# [Records from a dataset]
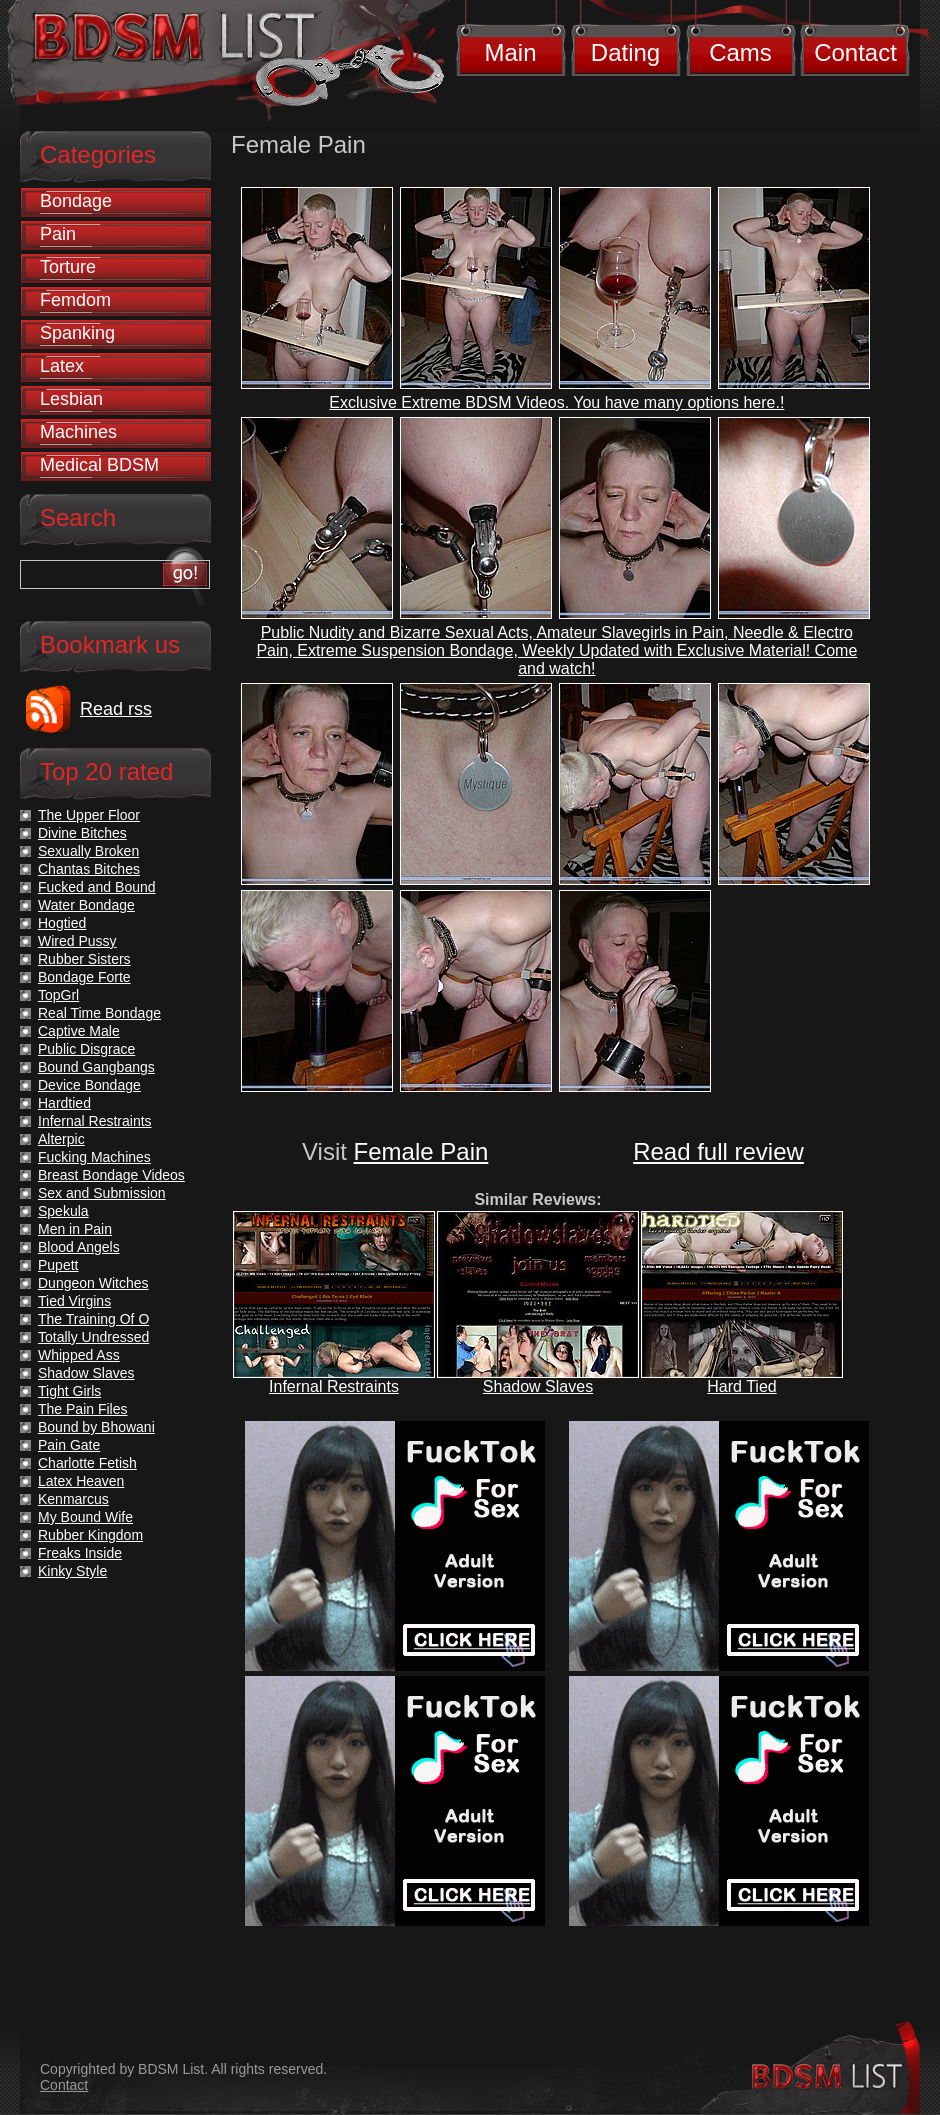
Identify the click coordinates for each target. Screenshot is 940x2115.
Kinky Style (72, 1571)
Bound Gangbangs (96, 1067)
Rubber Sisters (84, 959)
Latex (62, 366)
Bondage (76, 201)
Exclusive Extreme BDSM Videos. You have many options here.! (556, 402)
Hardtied (64, 1103)
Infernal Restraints (334, 1386)
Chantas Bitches (89, 869)
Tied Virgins (74, 1301)
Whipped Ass (79, 1355)
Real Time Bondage (99, 1013)
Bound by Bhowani (96, 1427)
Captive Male (79, 1031)
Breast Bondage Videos (111, 1175)
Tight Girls (69, 1391)
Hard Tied (741, 1386)
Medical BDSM (99, 465)
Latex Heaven (81, 1481)
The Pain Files (82, 1409)
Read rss (116, 709)
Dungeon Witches (93, 1283)
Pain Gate (69, 1445)
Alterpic (61, 1139)
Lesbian (71, 399)
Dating (625, 52)
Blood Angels (79, 1247)
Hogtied (62, 923)
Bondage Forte (84, 977)
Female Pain (421, 1151)
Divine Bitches (82, 833)
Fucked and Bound (97, 887)
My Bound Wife (85, 1517)
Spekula (63, 1211)
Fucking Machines (94, 1157)
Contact (855, 52)
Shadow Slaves (538, 1386)
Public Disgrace (86, 1049)
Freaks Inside (80, 1553)
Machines (78, 432)
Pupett (58, 1265)
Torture (68, 267)
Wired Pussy (77, 941)
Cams (740, 52)
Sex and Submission (102, 1193)
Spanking (77, 333)
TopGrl (58, 995)
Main (510, 52)
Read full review (718, 1151)
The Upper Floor (89, 815)
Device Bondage (89, 1085)
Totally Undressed (93, 1337)
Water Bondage (86, 905)
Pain (58, 234)
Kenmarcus (73, 1499)
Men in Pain (75, 1229)
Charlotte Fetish (87, 1463)
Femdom (75, 300)
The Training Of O (93, 1319)
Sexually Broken (88, 851)
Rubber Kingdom (90, 1535)
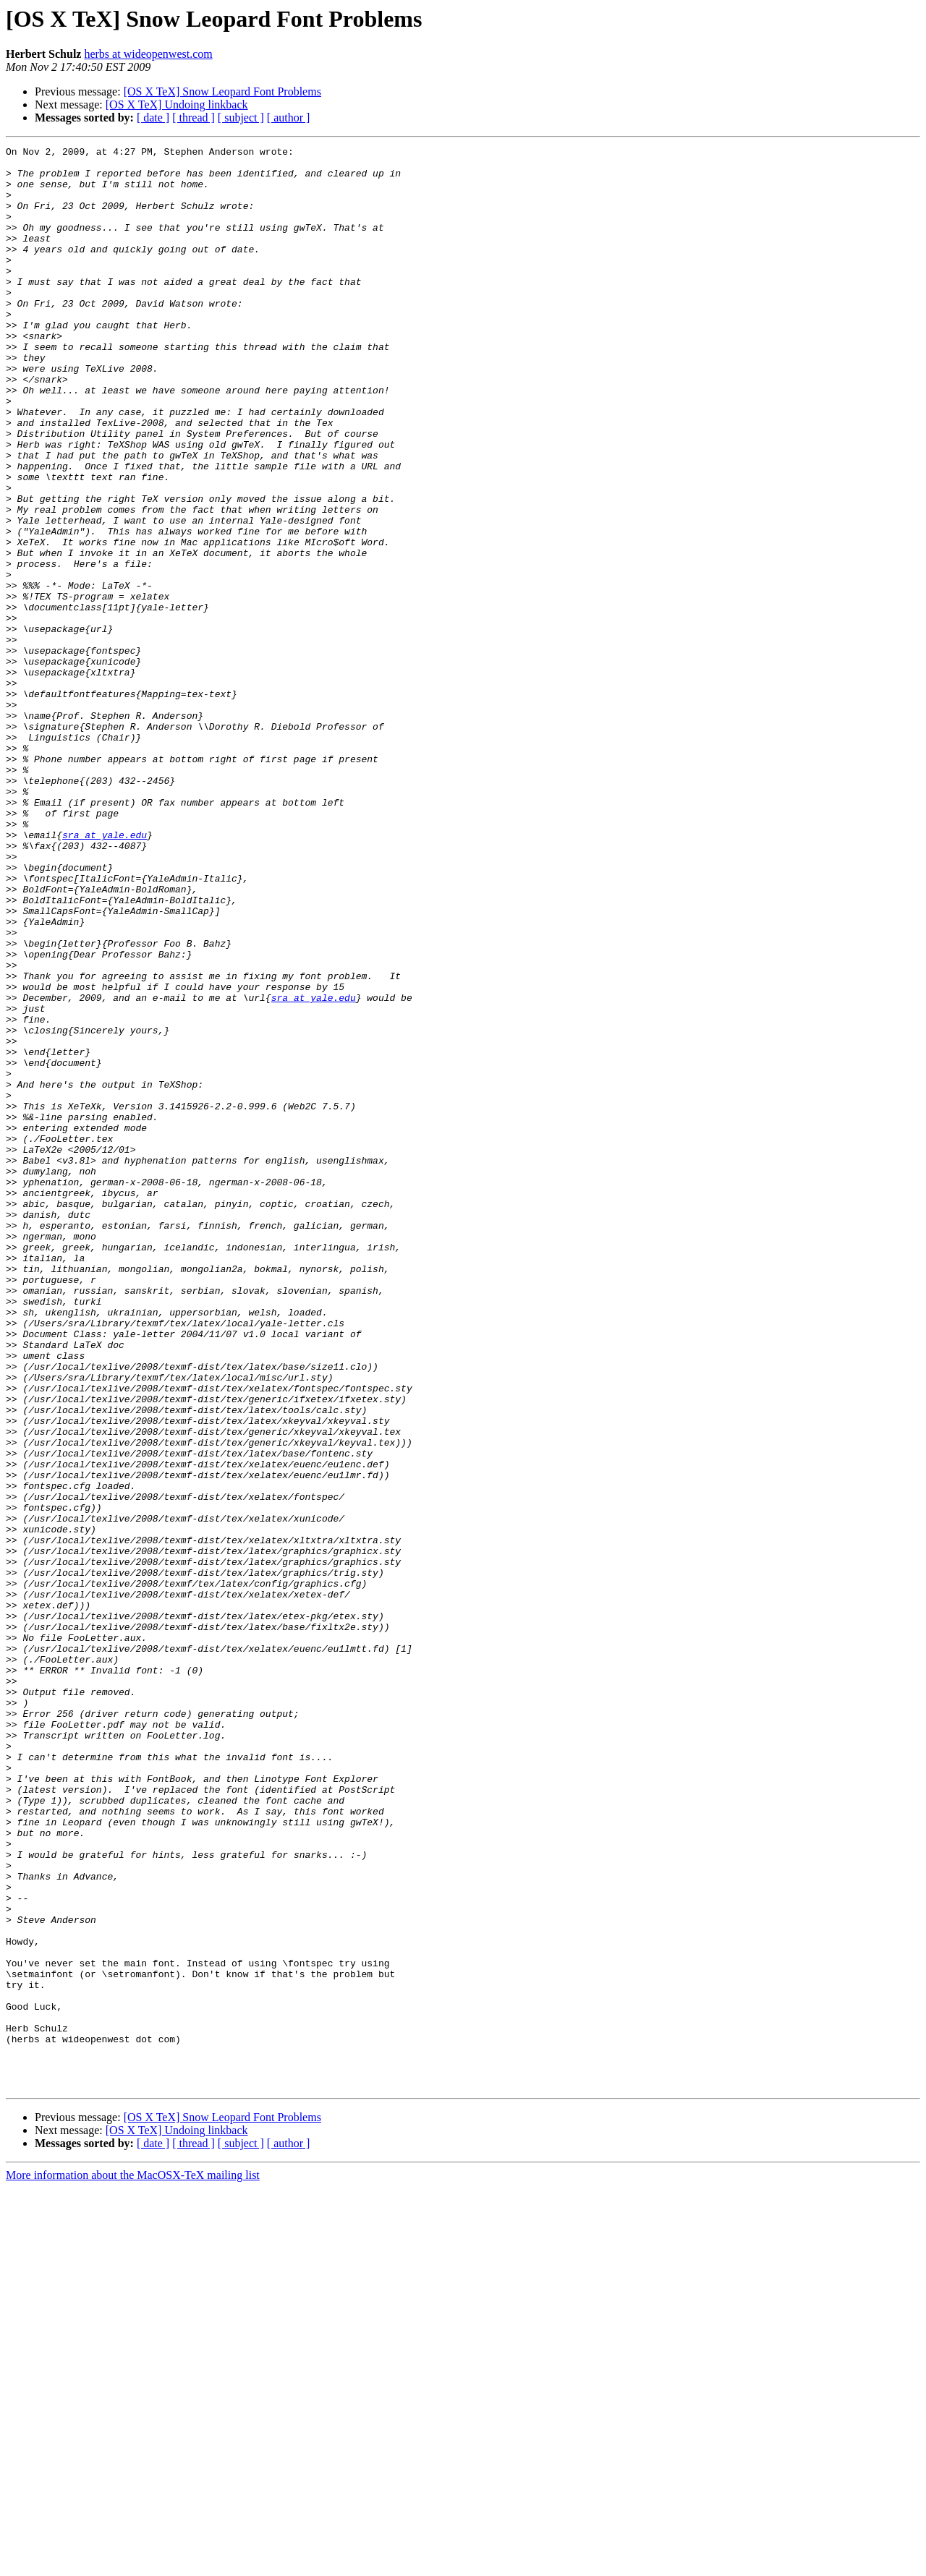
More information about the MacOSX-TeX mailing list (133, 2563)
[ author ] (288, 117)
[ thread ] (193, 117)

# [What you are asked to do]
Retype every line of the data above word for word, leaving out the pictures.

# [Task answer]
Identify the click coordinates for each target. Screenshot is 940x2115.
Kinky Style (72, 1571)
Bound Gangbangs (96, 1067)
Rubber Sisters (84, 959)
Latex (62, 366)
Bondage (76, 201)
Exclusive Extreme BDSM Videos. You have many options here.! (556, 402)
Hardtied (64, 1103)
Infernal Restraints (334, 1386)
Chantas Bitches (89, 869)
Tied Virgins (74, 1301)
Whipped Ass (79, 1355)
Real Time Bondage (99, 1013)
Bound by Bhowani (96, 1427)
Captive Male (79, 1031)
Breast Bondage Videos (111, 1175)
Tight Girls (69, 1391)
Hard Tied (741, 1386)
Medical BDSM (99, 465)
Latex Heaven (81, 1481)
The Pain Files (82, 1409)
Read rss (116, 709)
Dungeon Witches (93, 1283)
Pain Gate (69, 1445)
Alterpic (61, 1139)
Lesbian (71, 399)
Dating (625, 52)
Blood Angels (79, 1247)
Hogtied (62, 923)
Bondage Forte (84, 977)
Female Pain (421, 1151)
Divine Bitches (82, 833)
Fucked and Bound (97, 887)
My Bound Wife (85, 1517)
Spekula (63, 1211)
Fucking Machines (94, 1157)
Contact (855, 52)
Shadow Slaves (538, 1386)
Public Disgrace (86, 1049)
Freaks Inside (80, 1553)
Machines (78, 432)
Pupett (58, 1265)
Torture (68, 267)
Wired Pussy (77, 941)
Cams (740, 52)
Sex and Submission (102, 1193)
Spanking (77, 333)
TopGrl (58, 995)
Main (510, 52)
Read full review (718, 1151)
The Upper Floor (89, 815)
Device Bondage (89, 1085)
Totally Undressed (93, 1337)
Water Bondage (86, 905)
Pain (58, 234)
Kenmarcus (73, 1499)
Men in Pain (75, 1229)
Charlotte Fetish (87, 1463)
Femdom (75, 300)
The Training Of O (93, 1319)
Sexually Broken (88, 851)
Rubber Kingdom (90, 1535)
More information about the MacOSX-TeX mailing list (133, 2563)
[ author ] (288, 117)
[ thread ] (193, 117)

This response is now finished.